▸ **Request**: Rewrite the rows below as a numbered list, one line per item, with blank lines left out.

▸ **Material supplied**:
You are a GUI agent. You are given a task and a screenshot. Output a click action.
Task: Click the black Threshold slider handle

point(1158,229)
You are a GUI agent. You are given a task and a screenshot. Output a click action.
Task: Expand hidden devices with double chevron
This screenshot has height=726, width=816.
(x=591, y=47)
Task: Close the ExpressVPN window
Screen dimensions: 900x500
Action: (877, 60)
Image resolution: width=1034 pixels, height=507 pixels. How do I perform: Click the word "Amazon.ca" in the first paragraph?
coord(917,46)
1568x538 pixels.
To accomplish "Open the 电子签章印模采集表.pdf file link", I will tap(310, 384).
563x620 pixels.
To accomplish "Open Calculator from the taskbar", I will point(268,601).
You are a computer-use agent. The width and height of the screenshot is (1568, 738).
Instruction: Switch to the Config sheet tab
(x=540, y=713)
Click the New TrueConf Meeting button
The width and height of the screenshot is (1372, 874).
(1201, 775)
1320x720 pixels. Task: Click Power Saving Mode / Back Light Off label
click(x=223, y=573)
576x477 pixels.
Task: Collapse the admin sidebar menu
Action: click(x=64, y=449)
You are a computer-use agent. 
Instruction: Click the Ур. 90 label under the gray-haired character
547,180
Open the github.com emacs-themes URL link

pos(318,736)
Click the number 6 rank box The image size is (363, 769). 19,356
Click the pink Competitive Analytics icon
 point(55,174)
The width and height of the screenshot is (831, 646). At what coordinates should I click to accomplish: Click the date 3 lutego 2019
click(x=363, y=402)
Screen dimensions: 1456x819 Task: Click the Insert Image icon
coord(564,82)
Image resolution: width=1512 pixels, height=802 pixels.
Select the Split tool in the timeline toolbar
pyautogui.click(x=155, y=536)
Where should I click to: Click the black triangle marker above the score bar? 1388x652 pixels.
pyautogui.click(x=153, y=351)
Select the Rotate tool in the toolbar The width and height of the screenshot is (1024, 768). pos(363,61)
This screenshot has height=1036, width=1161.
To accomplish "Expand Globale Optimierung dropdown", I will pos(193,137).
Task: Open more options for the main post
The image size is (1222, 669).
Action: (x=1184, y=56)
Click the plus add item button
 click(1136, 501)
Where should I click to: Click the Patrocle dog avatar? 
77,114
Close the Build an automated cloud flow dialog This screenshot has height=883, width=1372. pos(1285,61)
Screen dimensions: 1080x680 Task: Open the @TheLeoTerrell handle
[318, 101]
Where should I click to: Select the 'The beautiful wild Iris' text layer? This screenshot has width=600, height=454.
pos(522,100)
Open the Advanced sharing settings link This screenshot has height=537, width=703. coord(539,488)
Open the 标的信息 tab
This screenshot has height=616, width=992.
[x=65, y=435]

▸ **Answer to this problem**:
1. You are a GUI agent. You are given a task and a screenshot. Output a click action.
2. Task: Click the black Threshold slider handle
3. point(1158,229)
4. You are a GUI agent. You are given a task and a screenshot. Output a click action.
5. Task: Expand hidden devices with double chevron
6. This screenshot has height=726, width=816.
7. (x=591, y=47)
8. Task: Close the ExpressVPN window
9. Screen dimensions: 900x500
10. Action: (877, 60)
11. Image resolution: width=1034 pixels, height=507 pixels. How do I perform: Click the word "Amazon.ca" in the first paragraph?
12. coord(917,46)
13. 1568x538 pixels.
14. To accomplish "Open the 电子签章印模采集表.pdf file link", I will tap(310, 384).
15. 563x620 pixels.
16. To accomplish "Open Calculator from the taskbar", I will point(268,601).
17. You are a computer-use agent. The width and height of the screenshot is (1568, 738).
18. Instruction: Switch to the Config sheet tab
19. (x=540, y=713)
20. Click the New TrueConf Meeting button
21. The width and height of the screenshot is (1372, 874).
22. (1201, 775)
23. 1320x720 pixels. Task: Click Power Saving Mode / Back Light Off label
24. click(x=223, y=573)
25. 576x477 pixels.
26. Task: Collapse the admin sidebar menu
27. Action: click(x=64, y=449)
28. You are a computer-use agent. 
29. Instruction: Click the Ур. 90 label under the gray-haired character
30. 547,180
31. Open the github.com emacs-themes URL link
32. pos(318,736)
33. Click the number 6 rank box The image size is (363, 769). 19,356
34. Click the pink Competitive Analytics icon
35.  point(55,174)
36. The width and height of the screenshot is (831, 646). At what coordinates should I click to accomplish: Click the date 3 lutego 2019
37. click(x=363, y=402)
38. Screen dimensions: 1456x819 Task: Click the Insert Image icon
39. coord(564,82)
40. Image resolution: width=1512 pixels, height=802 pixels.
41. Select the Split tool in the timeline toolbar
42. pyautogui.click(x=155, y=536)
43. Where should I click to: Click the black triangle marker above the score bar? 1388x652 pixels.
44. pyautogui.click(x=153, y=351)
45. Select the Rotate tool in the toolbar The width and height of the screenshot is (1024, 768). pos(363,61)
46. This screenshot has height=1036, width=1161.
47. To accomplish "Expand Globale Optimierung dropdown", I will pos(193,137).
48. Task: Open more options for the main post
49. The image size is (1222, 669).
50. Action: (x=1184, y=56)
51. Click the plus add item button
52.  click(1136, 501)
53. Where should I click to: Click the Patrocle dog avatar? 
54. 77,114
55. Close the Build an automated cloud flow dialog This screenshot has height=883, width=1372. pos(1285,61)
56. Screen dimensions: 1080x680 Task: Open the @TheLeoTerrell handle
57. [318, 101]
58. Where should I click to: Select the 'The beautiful wild Iris' text layer? This screenshot has width=600, height=454.
59. pos(522,100)
60. Open the Advanced sharing settings link This screenshot has height=537, width=703. coord(539,488)
61. Open the 标的信息 tab
62. This screenshot has height=616, width=992.
63. [x=65, y=435]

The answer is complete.